━━ EXCERPTED PASSAGE ━━

February opened with the FA Cup tie at home to West Bromwich Albion. Albion scored first, charging both ball and goalkeeper into the net, and doubled their lead after a misunderstanding between Oliver and Jenkyns. Half an hour into the game, Wheldon made a "characteristic" dribble, his shot was parried and Walton scored from the rebound. The pitch was very muddy, but the Small Heath forwards persisted with a close-passing game when "a kick and a rush would have served better", and although "the Birmingham enthusiasts nearly shouted themselves hoarse in encouraging the Heathens", there were no more goals. A collection was taken at the match for the families of the 77 miners killed in flooding at the Diglake Colliery, at Audley, Staffordshire.

━━━

### [ASSIGNMENT]
In the FA Cup match passage, who was the collection at the match taken for?

━━ DATASET EXCERPTS ━━

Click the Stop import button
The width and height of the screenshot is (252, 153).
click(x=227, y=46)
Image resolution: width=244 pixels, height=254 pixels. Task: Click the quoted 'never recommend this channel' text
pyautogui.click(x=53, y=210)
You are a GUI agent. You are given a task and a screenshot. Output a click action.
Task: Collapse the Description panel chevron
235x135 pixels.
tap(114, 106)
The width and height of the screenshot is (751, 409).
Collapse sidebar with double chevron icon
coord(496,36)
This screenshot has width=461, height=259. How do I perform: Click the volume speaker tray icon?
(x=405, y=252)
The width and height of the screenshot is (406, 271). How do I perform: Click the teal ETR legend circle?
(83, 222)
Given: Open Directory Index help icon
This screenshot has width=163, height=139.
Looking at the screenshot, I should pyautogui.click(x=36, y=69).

━━━

### [EXERCISE ANSWER]
The families of the 77 miners killed in flooding at the Diglake Colliery, at Audley, Staffordshire.